Methods: Using the China Health and Retirement Longitudinal Study (CHARLS), we explored the association between hemoglobin with sarcopenia and its components in the Chinese population aged 60 and above. Multivariate logistic and Cox proportional hazards models were constructed to examine the association of hemoglobin level with sarcopenia and sarcopenia components in individuals aged 60 years or above. The subgroup analysis covered residence, body mass index level, drinking status, and smoking status were conducted. The possible difference of associations between sexes was also explored.

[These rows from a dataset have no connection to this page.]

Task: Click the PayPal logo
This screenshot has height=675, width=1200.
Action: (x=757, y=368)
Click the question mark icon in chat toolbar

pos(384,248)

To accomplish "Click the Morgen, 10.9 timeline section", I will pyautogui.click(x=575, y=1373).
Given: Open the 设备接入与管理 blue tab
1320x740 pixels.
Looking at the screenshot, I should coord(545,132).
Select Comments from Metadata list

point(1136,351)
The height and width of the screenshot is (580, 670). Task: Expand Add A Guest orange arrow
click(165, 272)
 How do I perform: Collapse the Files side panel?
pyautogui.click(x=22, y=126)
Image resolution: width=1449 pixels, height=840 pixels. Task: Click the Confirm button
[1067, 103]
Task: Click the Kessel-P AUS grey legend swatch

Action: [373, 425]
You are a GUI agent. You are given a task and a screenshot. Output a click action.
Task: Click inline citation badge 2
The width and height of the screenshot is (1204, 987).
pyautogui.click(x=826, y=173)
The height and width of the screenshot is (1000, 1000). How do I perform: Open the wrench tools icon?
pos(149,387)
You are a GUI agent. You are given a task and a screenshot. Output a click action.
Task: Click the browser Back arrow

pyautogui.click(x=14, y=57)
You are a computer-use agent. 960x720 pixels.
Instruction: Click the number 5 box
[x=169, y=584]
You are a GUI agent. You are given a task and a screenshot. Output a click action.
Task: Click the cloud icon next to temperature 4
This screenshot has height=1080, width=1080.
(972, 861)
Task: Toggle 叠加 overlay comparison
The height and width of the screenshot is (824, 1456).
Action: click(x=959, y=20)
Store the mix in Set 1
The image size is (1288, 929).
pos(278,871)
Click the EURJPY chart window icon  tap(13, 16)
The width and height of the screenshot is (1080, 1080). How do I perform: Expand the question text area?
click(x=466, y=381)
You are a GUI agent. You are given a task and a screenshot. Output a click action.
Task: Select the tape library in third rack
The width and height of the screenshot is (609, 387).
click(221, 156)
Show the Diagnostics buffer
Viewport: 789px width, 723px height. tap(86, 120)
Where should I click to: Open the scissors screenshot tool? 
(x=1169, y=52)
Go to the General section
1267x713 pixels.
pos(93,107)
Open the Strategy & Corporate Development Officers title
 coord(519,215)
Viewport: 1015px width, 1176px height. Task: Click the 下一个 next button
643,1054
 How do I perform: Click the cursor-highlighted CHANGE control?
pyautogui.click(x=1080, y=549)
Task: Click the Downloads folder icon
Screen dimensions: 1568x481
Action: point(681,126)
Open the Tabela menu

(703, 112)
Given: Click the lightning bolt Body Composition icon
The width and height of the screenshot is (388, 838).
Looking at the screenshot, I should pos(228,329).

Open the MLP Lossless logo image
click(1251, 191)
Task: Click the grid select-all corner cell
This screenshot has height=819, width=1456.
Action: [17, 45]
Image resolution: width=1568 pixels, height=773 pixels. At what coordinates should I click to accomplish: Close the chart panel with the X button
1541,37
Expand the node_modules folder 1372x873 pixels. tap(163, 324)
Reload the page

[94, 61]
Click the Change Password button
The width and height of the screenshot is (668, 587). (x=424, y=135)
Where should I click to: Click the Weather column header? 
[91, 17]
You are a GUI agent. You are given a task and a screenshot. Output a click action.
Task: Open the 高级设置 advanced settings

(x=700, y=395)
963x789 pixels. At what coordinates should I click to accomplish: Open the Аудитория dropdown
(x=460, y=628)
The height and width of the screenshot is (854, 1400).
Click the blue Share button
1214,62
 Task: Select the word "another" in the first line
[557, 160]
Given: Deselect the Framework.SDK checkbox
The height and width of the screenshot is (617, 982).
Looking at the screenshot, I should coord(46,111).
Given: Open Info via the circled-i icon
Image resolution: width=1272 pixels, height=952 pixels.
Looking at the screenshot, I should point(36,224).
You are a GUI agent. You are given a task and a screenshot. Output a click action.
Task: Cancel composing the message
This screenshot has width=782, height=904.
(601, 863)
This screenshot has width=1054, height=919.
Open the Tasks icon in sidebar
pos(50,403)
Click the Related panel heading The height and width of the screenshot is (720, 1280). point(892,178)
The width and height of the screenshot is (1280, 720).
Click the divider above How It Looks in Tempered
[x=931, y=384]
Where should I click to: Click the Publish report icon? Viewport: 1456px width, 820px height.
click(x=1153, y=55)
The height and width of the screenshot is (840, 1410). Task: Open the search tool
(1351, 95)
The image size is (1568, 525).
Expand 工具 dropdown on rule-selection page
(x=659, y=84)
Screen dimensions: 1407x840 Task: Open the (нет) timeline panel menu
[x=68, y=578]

Results: With a total of 3,055 people, the hemoglobin concentration in people without sarcopenia, possible sarcopenia, and sarcopenia are 14.34 ± 2.22, 14.64 ± 2.27, and 13.58 ± 2.02 g/dl, respectively. Cross-sectional analysis showed strong evidence that hemoglobin was negatively associated with sarcopenia [Odds Ratio (OR) = 0.95, 95% Confidence Interval (CI): 0.90–0.99] and low height-adjusted appendicular skeletal muscle mass (OR = 0.91, 95% CI: 0.86–0.97). On average, a per 1 g/dl higher hemoglobin level was associated with 5% lower odds of sarcopenia (OR = 0.95, 95% CI: 0.90–0.98). The cohort study of 1,022 people demonstrated a statistically significant negative association of hemoglobin level with low physical performance [Hazard Ratio (HR) = 0.92, 95% CI: 0.85–0.99], merely with sarcopenia (HR = 0.92, 95% CI: 0.84–1.00) and skeletal muscle mass (HR = 0.95, 95% CI: 0.80–1.00). Sex-specific analysis suggested hemoglobin's association with sarcopenia, muscle mass, and physical performance in all sexes, with weaker magnitudes in females. Hemoglobin in urban residents and people with high body mass index (BMI) has a larger magnitude of the negative association with sarcopenia.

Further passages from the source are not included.